The task.
From the markets report below, repeat the stretch from "Stocks Climb, Dollar" through "held near 4.93%." word for word.

Text shown.
- - - - - - -
Stocks Climb, Dollar Falls After Latest Jobs Data: Markets Wrap

US stocks trimmed gains in thin afternoon trading, while Treasuries fluctuated and the dollar slumped after soft hiring data eased concerns the Federal Reserve will have to ratchet up its fight against inflation.

(Bloomberg) — US stocks trimmed gains in thin afternoon trading, while Treasuries fluctuated and the dollar slumped after soft hiring data eased concerns the Federal Reserve will have to ratchet up its fight against inflation.

The S&P 500 traded off session highs on volume 17% below the 30-day average at this time of day. The dollar was poised for its biggest one-day drop since Feb. 1 and the two-year Treasury yield held near 4.93%.

Investors were digesting government jobs data that fell short of estimates but brought signs that wage inflation remained a threat to the Fed’s fight against price gains. Overall, the data showed signs of cracks in the American labor market, a day after a private payrolls report suggested resilience that may warrant several more rate hikes. Instead, traders reverted to expectations that the Fed will lift rates at its meeting later this month. The odds for another hike this year were less than 50%.

Among notable movers, Levi Strauss & Co. fell sharply after lowering its outlook for the year while electric-vehicle manufacturer Rivian Automotive Inc. climbed for the eighth-straight session. 

Chicago Fed President Austan Goolsbee left the door open for more data to sway officials ahead the central bank’s next meeting. “We’re getting to a more sustainable pace, which is what we need to do for inflation,” Goolsbee said of Friday jobs data in an interview on CNBC.

Read more: Goolsbee Says Fed on Path to Curb Inflation Without Recession

Friday’s payroll numbers are not yet weak enough to stop the central bank’s tightening, according to Seema Shah, chief global strategist at Principal Asset Management. 

“Jobs growth has slowed but remains too strong to justify an extended Fed pause,” she said. “More significantly, with average hourly earnings surprising to the upside, wage pressures are still too strong. Today’s report will give the Fed little reason to hold off from hiking at the July meeting.”

June’s 0.4% wage growth indicates businesses are still desperate to draw in and keep workers, according to Jeffrey Roach, chief economist at LPL Financial.
- - - - - - -
Dataset extract.
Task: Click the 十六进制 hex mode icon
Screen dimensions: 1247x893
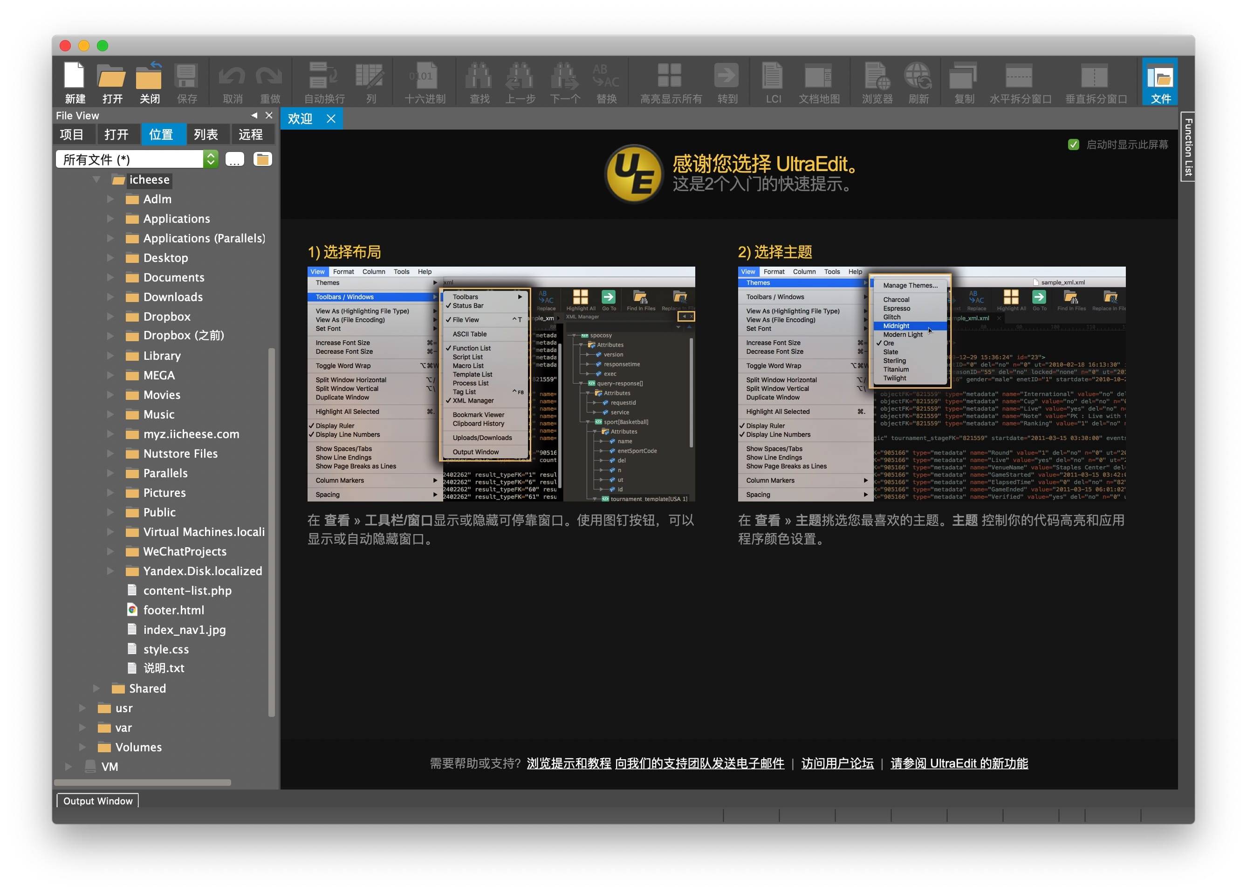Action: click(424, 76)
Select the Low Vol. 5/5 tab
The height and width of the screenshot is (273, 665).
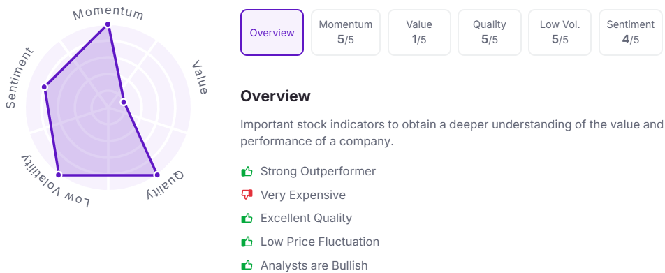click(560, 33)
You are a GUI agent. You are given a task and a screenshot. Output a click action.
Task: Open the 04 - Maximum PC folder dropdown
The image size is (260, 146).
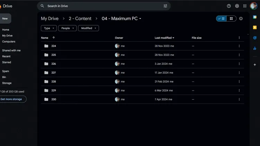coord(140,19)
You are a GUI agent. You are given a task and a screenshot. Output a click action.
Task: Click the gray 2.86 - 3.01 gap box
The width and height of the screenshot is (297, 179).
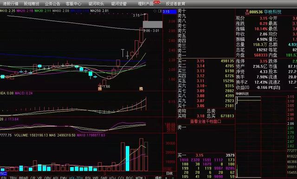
- - - - - - -
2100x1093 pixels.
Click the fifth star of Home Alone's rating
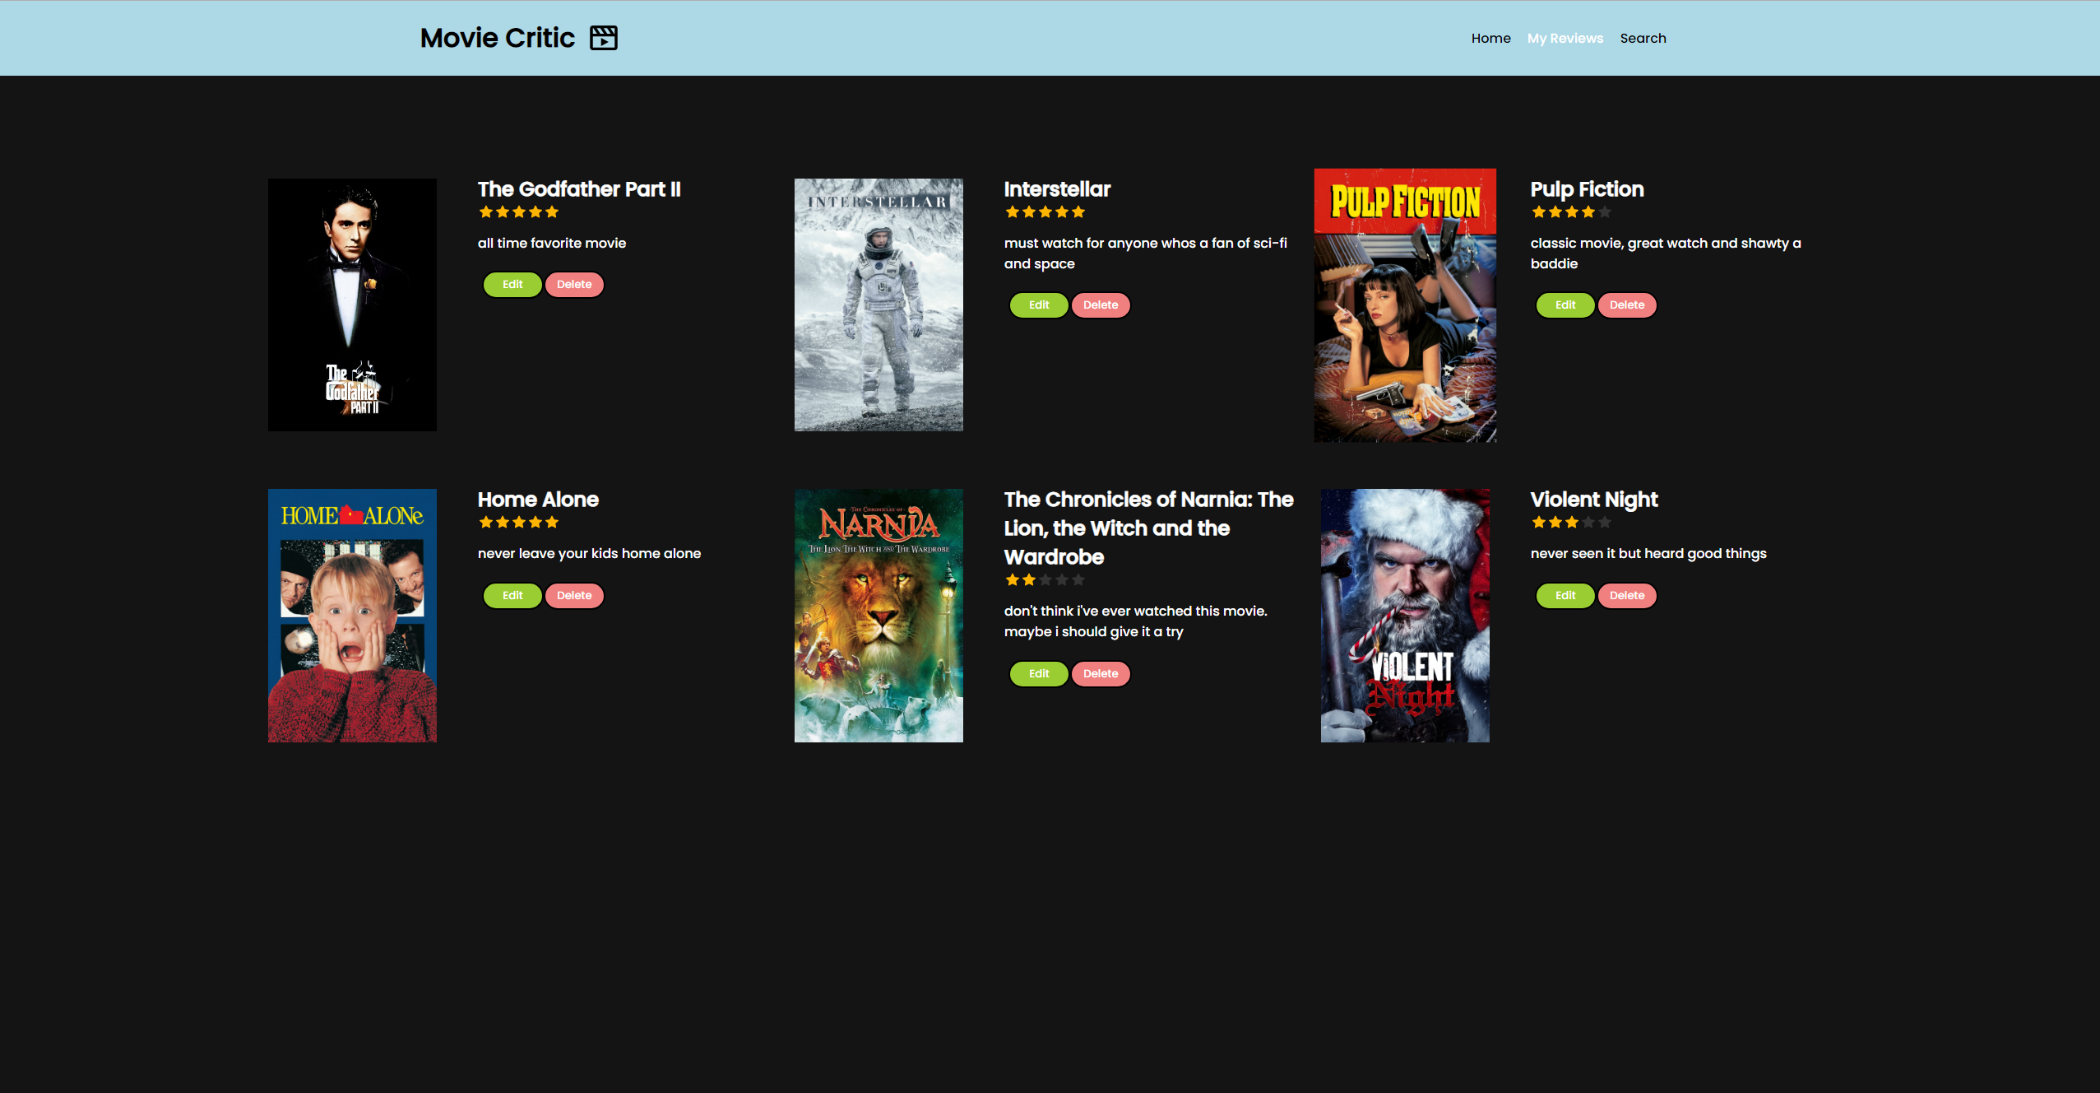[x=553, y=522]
- - - - - - -
The solution.
Stocks Climb, Dollar Falls After Latest Jobs Data: Markets Wrap

US stocks trimmed gains in thin afternoon trading, while Treasuries fluctuated and the dollar slumped after soft hiring data eased concerns the Federal Reserve will have to ratchet up its fight against inflation.

(Bloomberg) — US stocks trimmed gains in thin afternoon trading, while Treasuries fluctuated and the dollar slumped after soft hiring data eased concerns the Federal Reserve will have to ratchet up its fight against inflation.

The S&P 500 traded off session highs on volume 17% below the 30-day average at this time of day. The dollar was poised for its biggest one-day drop since Feb. 1 and the two-year Treasury yield held near 4.93%.